HUMA African Epistemologies Advanced Seminar Series

Speaker: Saikat Majumdar (Ashoka University, India)

Introduction: This seminar will present a section from my book-in-progress, The Amateur (Bloomsbury, under contract), which foregrounds unexpected forms of reading, writing, and learning as they unfolded on the margins of the British Empire. There are intriguing accounts of autodidactism and critical self-making left by writers, thinkers, and activists under repressive or exclusionary systems of education enacted by different phases of colonial rule. But it is the disruptive relation to the disciplinary structures of knowledge and institution that underlay their later success as popular intellectuals. My primary archive draws on three locations: a group of Black thinkers in mid-century South Africa, particularly around the exclusionary Bantu Education Act of 1953, several 20th-century Caribbean writers who seek to understand the disembodied legacy of the diaspora through accidental encounters with literature and history, and a group of writers from late-colonial and early-postcolonial India whose intellectual amateurism charted departures from the English project of professionalising a particular kind of colonial subject. 
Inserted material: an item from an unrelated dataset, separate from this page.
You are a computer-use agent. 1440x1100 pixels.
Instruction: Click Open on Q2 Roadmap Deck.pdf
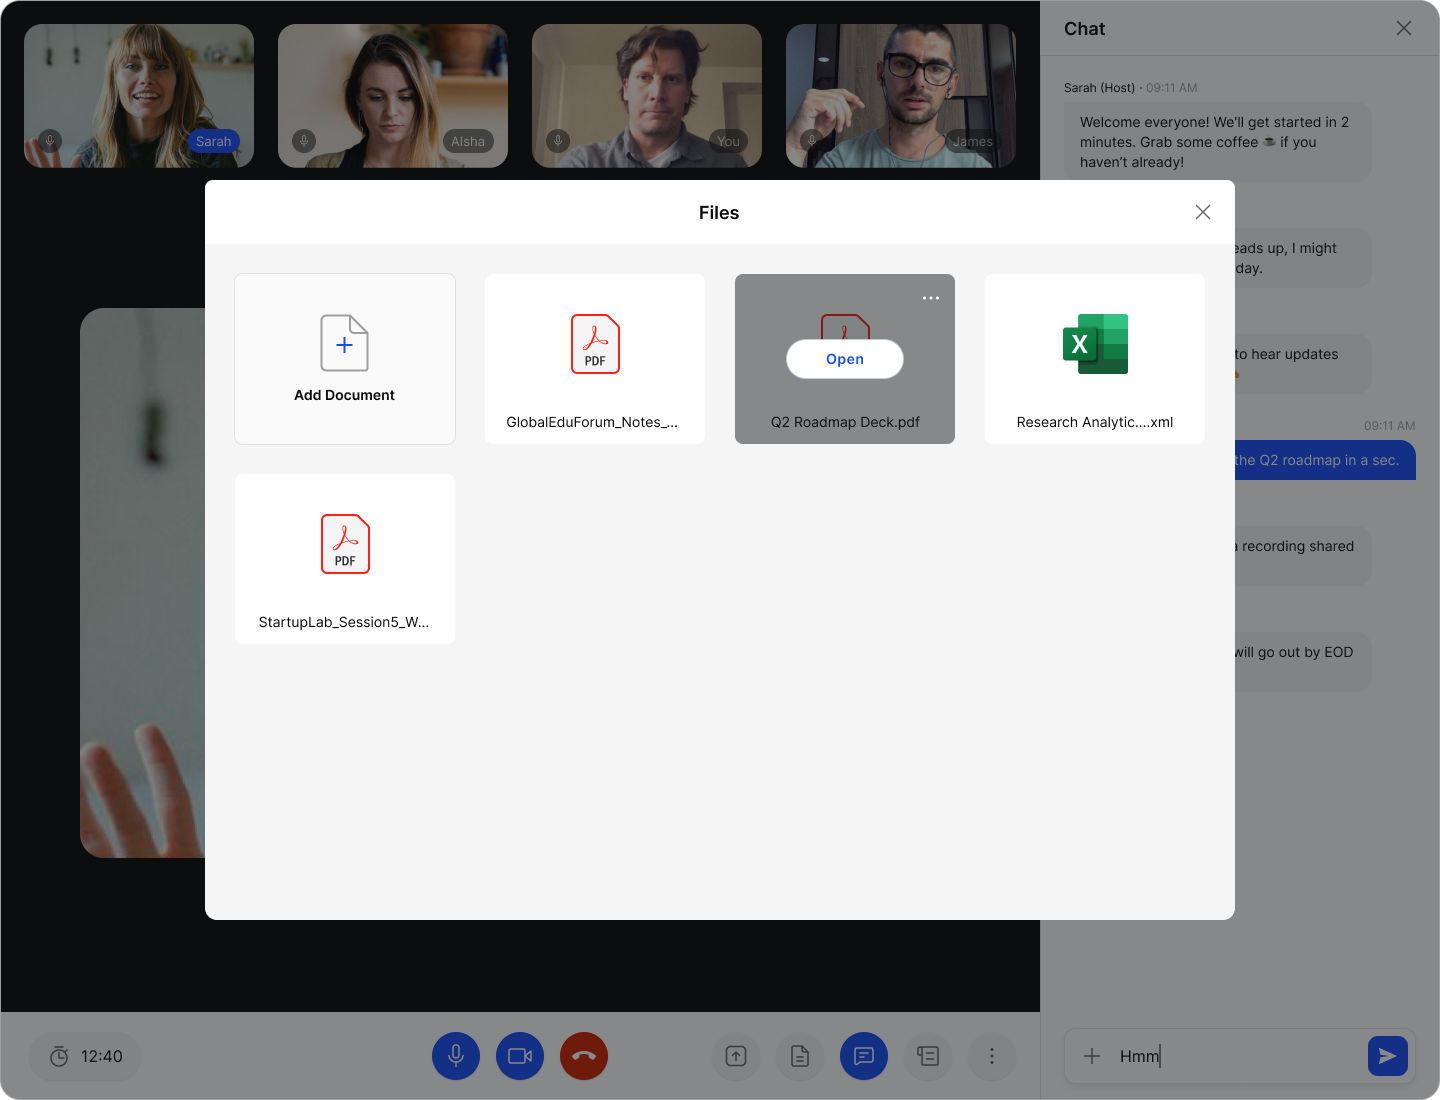(x=845, y=359)
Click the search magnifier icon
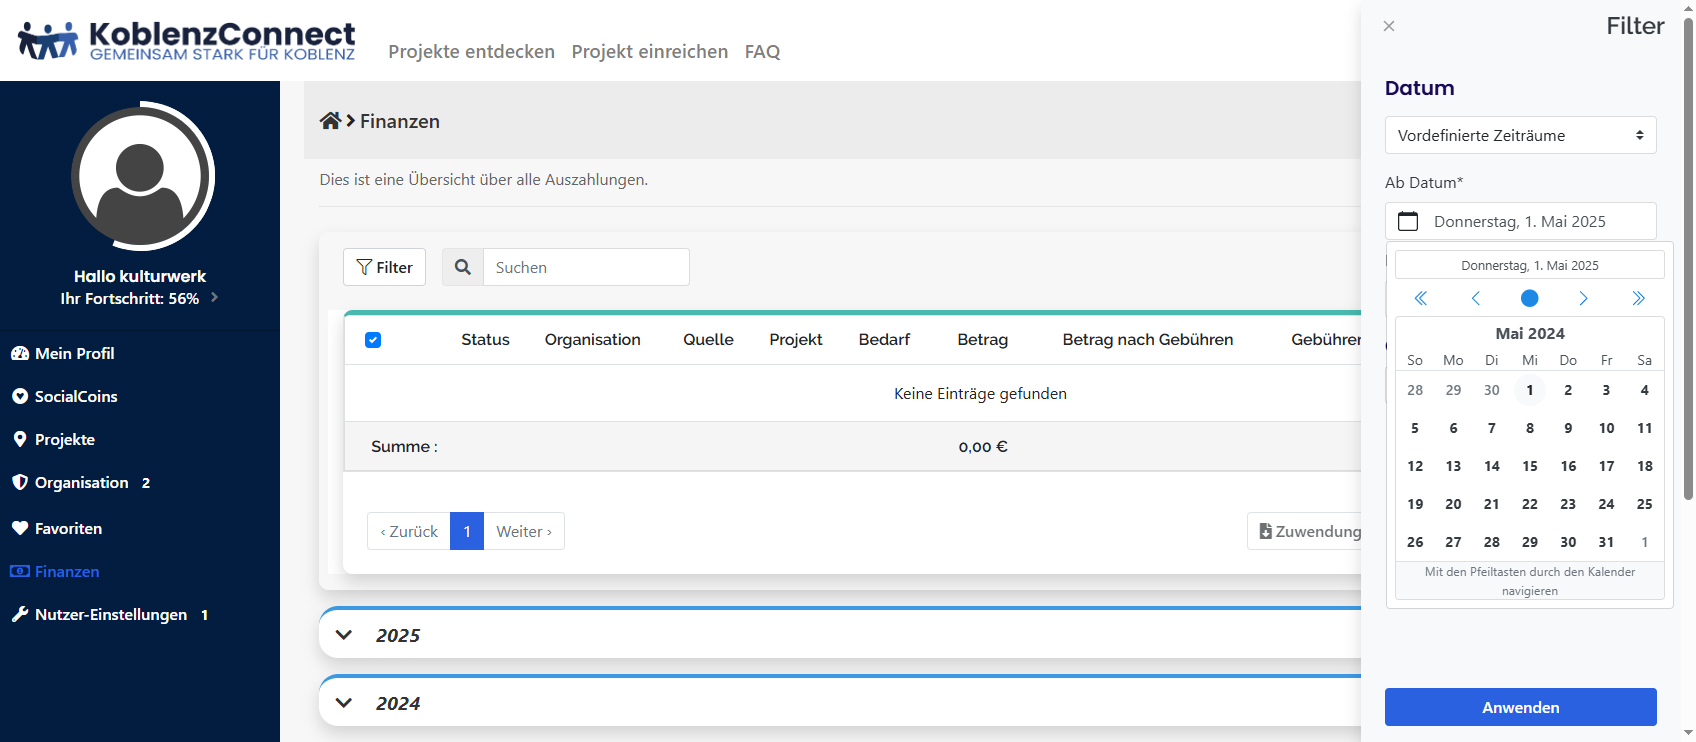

The South African writers, activists, and thinkers whose memoirs, criticism, and fiction I read in this chapter are Sindiwe Magona, Es’kia Mphahlele, Zoë Wicomb, Peter Abrahams, Lewis Nkosi, and Njabulo Ndebele.

Saikat Majumdar

About the speaker: Saikat Majumdar is a Professor of English and Creative Writing at Ashoka University, India. He has taught previously at Stanford University, United States and was a Fellow at the Suzy Newhouse Center for Humanities at Wellesley College, United States. He is the author of The Middle Finger (Simon & Schuster, 2022), Prose of the World: Modernism and the Banality of Empire (Columbia University Press, 2014 – Honorable Mention, Modernist Studies Association Book Prize), and College (Bloomsbury India, 2017), a general nonfiction on liberal arts education in India. He is the co-editor with Aarthi Vadde of a collection of essays, The Critic as Amateur (2019). Saikat has published three novels: The Scent of God, a finalist for the Mathrubhumi Book of the Year Award 2020, and one of Times of India’s “20 Most Talked About Indian Books of 2019”; The Firebird (published as Play House in the United States), one of Telegraph’s Best Books of 2015 and a finalist at the Bangalore Literature Festival Fiction Prize and the Mumbai Film Festival Word-to-Screen Market; and Silverfish in 2007.